Miller’s work has been exhibited at the Museum of American Folk Art in New York, featured on the cover “TV Guide” and graced the pages of the New York Times.
“When the Olympics (were held in Atlanta in 1996), they constructed Folk Art Park right at Ralph McGill Boulevard and Courtland Street,” said Dodd, co-creator of the film, “Lord Love You: The R.A. Miller Story,” which will be screened Monday.
“One corner of it is devoted to (Miller). He did the drawings and they cut them out in steel.”
‘A simple and humble man’
Many of the artists in the exhibits, including Durwood Pepper, were directly influenced by Miller, McClure said.
“In pulling together pieces for the show, everyone had a (Miller) story,” McClure said.
“With the people that I borrowed his work from, I could’ve easily filled the whole center. As it is now, the exhibit goes from floor to ceiling, but that’s how it was when you visited him. He had his work displayed all over his property.”
“I’m happy that people are still interested in his work.”
“Our family will remember our work by default, but how many of us are able to make a contribution to society that lots and lots of people recognize and honor what you’ve done?
“People would come from all over to buy his art. He was a simple and humble man, but he impacted a lot of people.”
If he was around to celebrate his birthday, you’d probably find Miller in his outdoor studio and gallery — better known as his front yard.
He’d likely be wearing paint-splattered britches held up by a pair of wide suspenders and a well-worn T-shirt with a baseball cap sitting at a slight angle on atop his head.
If you happened upon him while he was in the middle of working on one of his “critters,” he’d happily pause to make sure you got fixed up. Even if that meant stopping to sign “R A Miller” in big, block letters on a newly purchased item or handing over a finished piece with still wet paint.

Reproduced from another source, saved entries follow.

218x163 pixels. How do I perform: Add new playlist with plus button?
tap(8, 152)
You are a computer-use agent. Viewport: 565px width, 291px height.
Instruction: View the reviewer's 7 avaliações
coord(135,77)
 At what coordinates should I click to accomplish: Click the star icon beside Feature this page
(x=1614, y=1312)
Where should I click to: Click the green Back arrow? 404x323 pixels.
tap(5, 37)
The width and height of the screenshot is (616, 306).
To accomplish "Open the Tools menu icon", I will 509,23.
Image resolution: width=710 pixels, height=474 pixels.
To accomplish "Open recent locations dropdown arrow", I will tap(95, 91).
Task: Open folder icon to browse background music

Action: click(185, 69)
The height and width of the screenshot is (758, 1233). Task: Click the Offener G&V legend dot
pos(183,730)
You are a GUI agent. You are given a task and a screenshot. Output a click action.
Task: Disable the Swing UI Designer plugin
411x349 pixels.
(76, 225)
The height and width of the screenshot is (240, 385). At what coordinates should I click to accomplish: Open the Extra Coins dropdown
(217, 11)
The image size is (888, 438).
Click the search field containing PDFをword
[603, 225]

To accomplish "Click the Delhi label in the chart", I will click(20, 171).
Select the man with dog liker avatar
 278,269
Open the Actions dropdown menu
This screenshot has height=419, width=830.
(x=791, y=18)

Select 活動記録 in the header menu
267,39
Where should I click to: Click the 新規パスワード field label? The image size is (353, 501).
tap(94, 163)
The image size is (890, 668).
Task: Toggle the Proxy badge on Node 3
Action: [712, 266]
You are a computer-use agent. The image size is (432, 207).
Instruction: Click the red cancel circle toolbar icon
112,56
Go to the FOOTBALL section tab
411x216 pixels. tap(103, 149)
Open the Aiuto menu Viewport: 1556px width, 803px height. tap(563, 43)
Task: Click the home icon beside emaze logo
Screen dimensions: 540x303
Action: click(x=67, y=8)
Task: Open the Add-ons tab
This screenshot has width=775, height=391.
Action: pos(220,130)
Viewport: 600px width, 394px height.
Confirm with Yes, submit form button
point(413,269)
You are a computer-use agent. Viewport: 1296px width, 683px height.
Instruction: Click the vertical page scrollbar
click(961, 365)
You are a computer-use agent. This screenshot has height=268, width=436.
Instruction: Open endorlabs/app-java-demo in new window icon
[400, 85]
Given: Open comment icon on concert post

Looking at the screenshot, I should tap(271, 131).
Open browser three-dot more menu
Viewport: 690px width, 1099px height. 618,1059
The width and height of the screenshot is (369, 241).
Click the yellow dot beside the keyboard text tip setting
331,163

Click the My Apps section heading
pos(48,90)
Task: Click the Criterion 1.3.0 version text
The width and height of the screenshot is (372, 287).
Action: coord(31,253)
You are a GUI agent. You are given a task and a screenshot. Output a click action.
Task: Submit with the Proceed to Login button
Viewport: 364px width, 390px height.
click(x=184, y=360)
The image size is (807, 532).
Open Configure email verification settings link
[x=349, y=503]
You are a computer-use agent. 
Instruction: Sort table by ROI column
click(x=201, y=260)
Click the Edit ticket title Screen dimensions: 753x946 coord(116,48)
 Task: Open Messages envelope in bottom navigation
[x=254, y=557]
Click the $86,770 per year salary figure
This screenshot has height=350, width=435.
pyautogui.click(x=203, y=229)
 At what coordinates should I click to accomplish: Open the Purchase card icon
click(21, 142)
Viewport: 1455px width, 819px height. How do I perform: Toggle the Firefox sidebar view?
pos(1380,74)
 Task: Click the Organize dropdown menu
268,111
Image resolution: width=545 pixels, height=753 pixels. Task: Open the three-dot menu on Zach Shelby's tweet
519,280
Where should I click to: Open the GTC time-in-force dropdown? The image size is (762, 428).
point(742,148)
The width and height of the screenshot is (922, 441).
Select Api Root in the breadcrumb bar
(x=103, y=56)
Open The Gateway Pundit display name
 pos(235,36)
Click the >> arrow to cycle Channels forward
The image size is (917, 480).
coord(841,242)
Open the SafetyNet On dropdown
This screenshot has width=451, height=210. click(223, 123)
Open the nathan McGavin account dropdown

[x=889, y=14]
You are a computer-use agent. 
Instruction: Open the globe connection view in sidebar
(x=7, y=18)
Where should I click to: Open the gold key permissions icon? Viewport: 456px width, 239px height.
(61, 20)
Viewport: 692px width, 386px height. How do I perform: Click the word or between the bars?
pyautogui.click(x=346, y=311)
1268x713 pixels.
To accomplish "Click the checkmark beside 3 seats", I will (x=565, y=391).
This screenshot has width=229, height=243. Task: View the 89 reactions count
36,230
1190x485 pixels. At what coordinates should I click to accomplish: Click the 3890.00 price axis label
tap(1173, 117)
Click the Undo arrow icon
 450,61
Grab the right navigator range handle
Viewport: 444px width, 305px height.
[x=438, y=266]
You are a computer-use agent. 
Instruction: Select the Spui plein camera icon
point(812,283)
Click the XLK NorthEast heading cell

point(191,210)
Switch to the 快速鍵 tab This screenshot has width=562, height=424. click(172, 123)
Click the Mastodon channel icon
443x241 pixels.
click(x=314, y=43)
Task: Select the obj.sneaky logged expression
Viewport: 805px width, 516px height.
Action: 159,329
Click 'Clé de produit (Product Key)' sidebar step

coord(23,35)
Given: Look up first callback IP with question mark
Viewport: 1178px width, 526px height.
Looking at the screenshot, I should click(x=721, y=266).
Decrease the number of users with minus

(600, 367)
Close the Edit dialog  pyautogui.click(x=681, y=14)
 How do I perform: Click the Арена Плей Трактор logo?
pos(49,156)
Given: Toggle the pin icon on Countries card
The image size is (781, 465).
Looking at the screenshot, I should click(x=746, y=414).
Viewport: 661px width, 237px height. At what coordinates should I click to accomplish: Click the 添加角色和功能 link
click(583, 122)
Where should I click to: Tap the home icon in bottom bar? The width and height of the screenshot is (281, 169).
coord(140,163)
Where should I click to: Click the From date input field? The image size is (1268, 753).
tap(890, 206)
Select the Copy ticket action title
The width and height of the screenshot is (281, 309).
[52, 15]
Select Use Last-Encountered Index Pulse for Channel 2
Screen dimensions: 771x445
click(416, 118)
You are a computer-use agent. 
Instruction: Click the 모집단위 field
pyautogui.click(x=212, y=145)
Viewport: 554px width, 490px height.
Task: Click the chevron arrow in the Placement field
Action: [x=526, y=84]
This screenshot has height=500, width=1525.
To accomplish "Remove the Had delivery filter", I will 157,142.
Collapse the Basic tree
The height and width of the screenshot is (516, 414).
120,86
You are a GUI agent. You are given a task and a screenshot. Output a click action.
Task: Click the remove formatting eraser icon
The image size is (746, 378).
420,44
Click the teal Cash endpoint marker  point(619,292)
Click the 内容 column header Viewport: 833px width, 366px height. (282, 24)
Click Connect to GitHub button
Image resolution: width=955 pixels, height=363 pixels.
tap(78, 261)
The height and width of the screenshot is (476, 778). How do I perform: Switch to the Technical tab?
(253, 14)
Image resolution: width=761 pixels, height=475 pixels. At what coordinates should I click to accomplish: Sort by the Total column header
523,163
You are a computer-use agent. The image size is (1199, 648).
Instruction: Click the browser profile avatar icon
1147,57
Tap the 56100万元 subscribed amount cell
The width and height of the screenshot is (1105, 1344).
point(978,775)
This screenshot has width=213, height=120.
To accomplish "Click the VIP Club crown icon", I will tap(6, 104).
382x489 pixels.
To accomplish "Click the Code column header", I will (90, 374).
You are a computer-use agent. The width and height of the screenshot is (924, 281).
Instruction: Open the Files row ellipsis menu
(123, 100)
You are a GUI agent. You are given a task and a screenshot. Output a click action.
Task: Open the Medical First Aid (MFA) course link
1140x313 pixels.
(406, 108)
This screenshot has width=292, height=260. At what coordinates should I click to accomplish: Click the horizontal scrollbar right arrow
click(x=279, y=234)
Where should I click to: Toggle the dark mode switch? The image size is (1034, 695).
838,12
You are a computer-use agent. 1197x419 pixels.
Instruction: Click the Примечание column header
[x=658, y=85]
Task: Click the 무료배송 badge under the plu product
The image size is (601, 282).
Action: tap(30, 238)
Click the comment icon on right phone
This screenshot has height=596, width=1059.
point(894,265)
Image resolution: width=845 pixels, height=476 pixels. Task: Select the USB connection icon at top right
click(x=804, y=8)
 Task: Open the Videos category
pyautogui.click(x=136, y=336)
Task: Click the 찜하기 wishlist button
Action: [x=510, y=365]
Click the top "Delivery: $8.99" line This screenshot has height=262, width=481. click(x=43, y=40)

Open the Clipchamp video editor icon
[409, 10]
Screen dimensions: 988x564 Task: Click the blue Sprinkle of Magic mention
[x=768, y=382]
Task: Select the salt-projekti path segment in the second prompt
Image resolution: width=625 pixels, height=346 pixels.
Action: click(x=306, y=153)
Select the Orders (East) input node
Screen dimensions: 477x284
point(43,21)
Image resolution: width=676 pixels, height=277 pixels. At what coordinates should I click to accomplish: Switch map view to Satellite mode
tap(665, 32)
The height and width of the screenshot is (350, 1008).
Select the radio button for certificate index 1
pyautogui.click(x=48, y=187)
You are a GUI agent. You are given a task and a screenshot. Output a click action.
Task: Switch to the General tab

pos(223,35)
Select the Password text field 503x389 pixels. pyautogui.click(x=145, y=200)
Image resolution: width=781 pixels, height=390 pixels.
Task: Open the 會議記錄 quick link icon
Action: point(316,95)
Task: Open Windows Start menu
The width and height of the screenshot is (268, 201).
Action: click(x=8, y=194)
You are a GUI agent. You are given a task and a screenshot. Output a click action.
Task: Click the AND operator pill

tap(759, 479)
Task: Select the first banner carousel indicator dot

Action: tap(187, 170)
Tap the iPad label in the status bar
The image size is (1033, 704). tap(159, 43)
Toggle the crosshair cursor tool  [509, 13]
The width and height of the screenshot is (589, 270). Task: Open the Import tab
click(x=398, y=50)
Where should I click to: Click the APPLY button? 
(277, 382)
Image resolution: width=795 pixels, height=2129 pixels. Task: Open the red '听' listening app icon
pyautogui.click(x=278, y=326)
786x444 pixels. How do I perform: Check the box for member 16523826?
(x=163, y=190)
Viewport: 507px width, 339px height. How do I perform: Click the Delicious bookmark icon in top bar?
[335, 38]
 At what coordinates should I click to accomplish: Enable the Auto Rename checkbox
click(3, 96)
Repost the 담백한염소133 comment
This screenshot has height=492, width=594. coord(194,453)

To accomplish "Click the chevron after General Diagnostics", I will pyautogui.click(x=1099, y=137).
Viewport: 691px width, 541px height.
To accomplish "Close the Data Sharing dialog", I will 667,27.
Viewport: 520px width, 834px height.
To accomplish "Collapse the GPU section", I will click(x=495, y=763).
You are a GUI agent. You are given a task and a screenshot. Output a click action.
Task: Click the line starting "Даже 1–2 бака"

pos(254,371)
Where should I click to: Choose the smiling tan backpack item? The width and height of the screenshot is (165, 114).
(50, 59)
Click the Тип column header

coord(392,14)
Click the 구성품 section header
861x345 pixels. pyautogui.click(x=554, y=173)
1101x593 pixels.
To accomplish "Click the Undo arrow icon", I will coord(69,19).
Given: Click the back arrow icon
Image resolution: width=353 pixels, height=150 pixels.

“He loved the company,” said Pepper, a friend and fellow folk artist. “He had visitors come by every day and it never bothered him.”
Sometimes those visitors, like Pepper, would give him fresh ideas to work on.
“He always did the Blow Oskar pieces, so one day I said, ‘Why don’t you do a Mrs. Blow Oskar.’ So he did.”
One man’s junk ...
Where the critic may see primitive, childlike paintings and cutouts, fans see works of art created with a raw and whimsical point of view. Potato. Po-tah-toe.
“I tell ‘em it’s junk,” Miller said in an interview that was included in the Dodd-Williams documentary.
“He never took a lesson, but he had a desire to create and made wonderful pieces of art,” said Dodd, who lives in Decatur. “His work was raw.
“When people look at the stuff on my wall, they say, ‘I could’ve done that.’ I respond with, ‘But you didn’t.’”
For a man who never took up residence more than 100 miles from his birthplace in Hall County, Miller’s work seems to be more well known to outsiders than natives.
“People in Gainesville don’t know how famous he was, but the outside folk art community knows,” said Pepper, a Gainesville resident.
“He had people come from all over the world — Europe, Japan, Ireland, Spain — to track him down.
“I didn’t know how famous he was until I started hanging out with him. He never bragged about it. I just saw it for myself.”
Back when his work was fresh from his work table, Miller sold his pieces for $5 to $25.
Today, dealers won’t consider parting with the pieces for less than $100. Where some might see inflation, others see it as a sign that folk creations are gaining ground in the art world.
“Folk art is part of our shared history for this region,” McClure said.
“I think it’s coming into it’s own now. People are very serious about it and it’s not as marginalized now as it was before.”
If Miller was alive to see the newfound respect that folk artists are receiving today, he’d probably think that was great for “them” but it had nothing to do with him.
“I ain’t no artist,” Miller says in the Dodd-Williams documentary.
“(They do) fancy schmancy stuff. (People buy my work) because it’s old-timey, I reckon.”